Provided material:
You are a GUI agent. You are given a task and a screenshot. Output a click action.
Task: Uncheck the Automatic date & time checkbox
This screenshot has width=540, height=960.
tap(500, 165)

...

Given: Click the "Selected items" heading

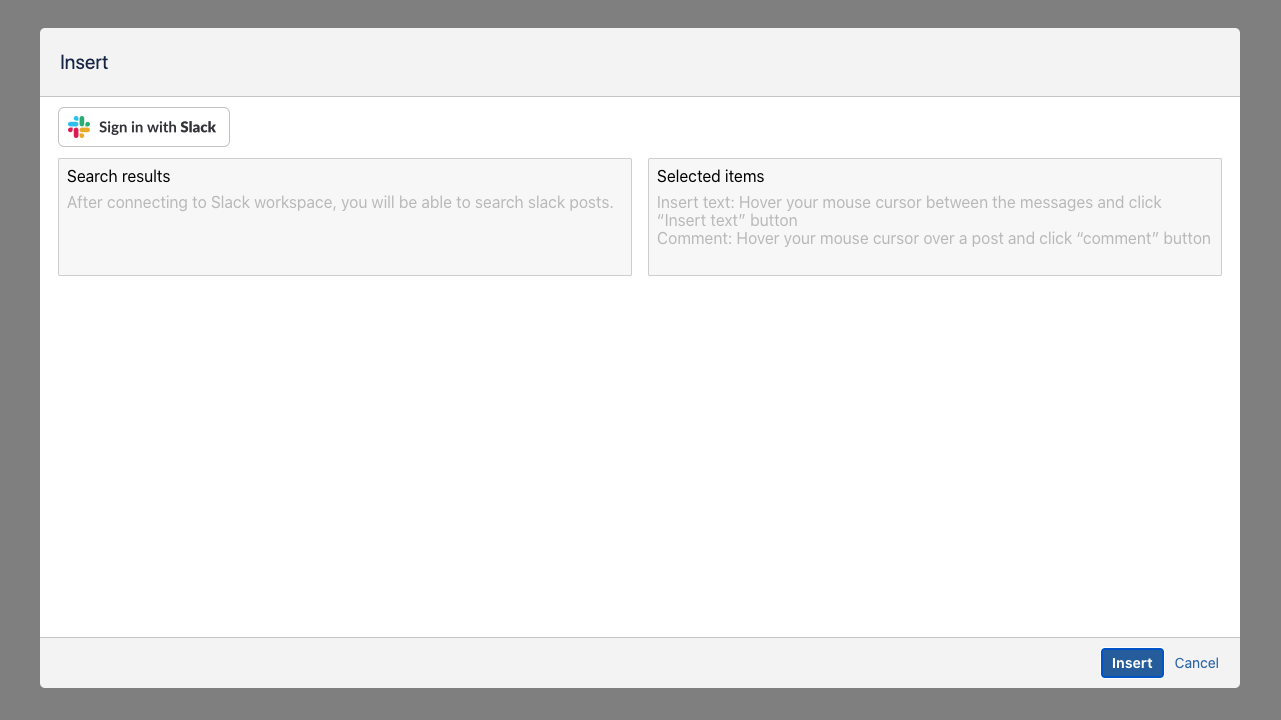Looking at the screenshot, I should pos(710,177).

...

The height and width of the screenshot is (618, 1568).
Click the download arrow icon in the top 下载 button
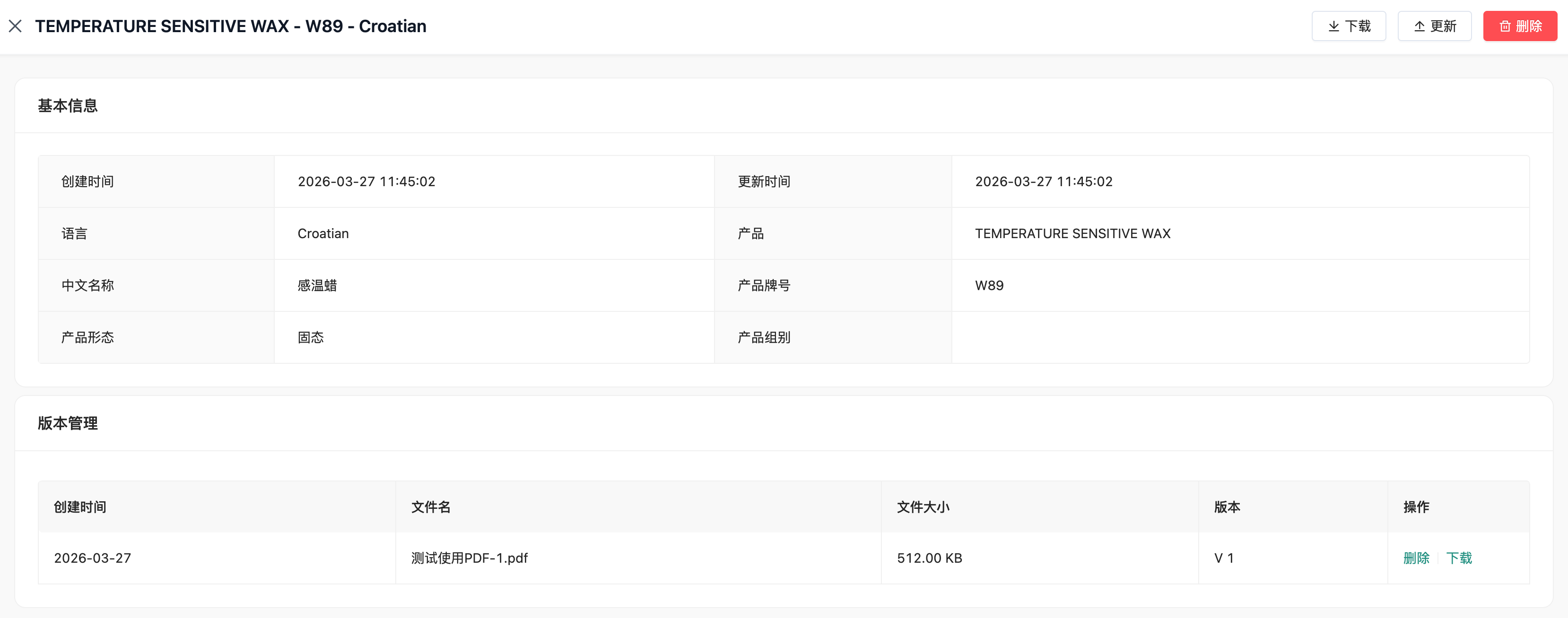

Aim of the exercise:
Retype the part of the material that opens with the line containing "You are a GUI" and closes with the line containing "tap(500, 165)", both of those lines included.

Worked solution:
You are a GUI agent. You are given a task and a screenshot. Output a click action.
Task: Uncheck the Automatic date & time checkbox
This screenshot has width=540, height=960.
tap(500, 165)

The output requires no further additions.